DATA
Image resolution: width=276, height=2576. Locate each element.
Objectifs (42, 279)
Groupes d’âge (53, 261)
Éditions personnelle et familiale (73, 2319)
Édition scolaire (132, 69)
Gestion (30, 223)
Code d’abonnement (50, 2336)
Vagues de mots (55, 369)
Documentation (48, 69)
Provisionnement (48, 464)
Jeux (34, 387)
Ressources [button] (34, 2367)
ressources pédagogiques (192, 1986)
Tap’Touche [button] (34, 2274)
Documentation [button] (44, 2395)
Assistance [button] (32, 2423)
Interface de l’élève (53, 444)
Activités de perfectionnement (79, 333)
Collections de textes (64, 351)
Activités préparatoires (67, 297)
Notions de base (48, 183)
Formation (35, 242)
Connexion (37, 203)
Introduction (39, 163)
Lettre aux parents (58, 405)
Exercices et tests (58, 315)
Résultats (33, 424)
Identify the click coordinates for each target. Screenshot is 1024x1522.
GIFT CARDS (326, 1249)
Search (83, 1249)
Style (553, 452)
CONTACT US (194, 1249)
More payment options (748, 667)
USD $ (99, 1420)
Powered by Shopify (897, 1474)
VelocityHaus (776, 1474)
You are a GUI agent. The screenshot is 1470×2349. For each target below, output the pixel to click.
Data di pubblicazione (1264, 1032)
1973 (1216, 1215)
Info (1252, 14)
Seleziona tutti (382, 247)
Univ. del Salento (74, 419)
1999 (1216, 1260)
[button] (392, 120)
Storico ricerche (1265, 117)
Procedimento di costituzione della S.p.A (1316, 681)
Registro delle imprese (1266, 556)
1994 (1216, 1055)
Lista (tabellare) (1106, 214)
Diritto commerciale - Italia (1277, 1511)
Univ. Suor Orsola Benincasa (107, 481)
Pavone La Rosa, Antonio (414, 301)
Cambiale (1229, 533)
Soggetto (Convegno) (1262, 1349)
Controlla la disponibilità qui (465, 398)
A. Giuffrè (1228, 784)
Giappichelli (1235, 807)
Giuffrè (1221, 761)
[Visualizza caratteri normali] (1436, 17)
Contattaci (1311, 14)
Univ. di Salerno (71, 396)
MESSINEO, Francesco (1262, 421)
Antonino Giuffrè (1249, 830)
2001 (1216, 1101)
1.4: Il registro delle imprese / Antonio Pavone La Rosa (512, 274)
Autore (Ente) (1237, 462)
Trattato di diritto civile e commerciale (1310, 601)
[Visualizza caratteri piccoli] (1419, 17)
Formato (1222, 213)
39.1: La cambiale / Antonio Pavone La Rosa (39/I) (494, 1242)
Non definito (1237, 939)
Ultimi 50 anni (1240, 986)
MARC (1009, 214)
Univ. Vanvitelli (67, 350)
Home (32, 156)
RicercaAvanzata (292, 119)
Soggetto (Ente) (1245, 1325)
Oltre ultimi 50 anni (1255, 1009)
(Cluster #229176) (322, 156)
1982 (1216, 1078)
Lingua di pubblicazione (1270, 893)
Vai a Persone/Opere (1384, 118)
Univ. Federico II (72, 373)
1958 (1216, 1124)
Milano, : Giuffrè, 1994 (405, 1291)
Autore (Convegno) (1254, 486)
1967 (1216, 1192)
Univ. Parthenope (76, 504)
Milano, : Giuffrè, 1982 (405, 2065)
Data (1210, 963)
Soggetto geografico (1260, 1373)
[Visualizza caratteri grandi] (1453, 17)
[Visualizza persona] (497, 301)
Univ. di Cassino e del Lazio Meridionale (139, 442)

WORK TO BE COMPLETED
Across the whole listing above, find every line with the string "Rosa" and copy it.

ANSWER TO THE EXERCISE
Pavone La Rosa, Antonio (414, 301)
1.4: Il registro delle imprese / Antonio Pavone La Rosa (512, 274)
39.1: La cambiale / Antonio Pavone La Rosa (39/I) (494, 1242)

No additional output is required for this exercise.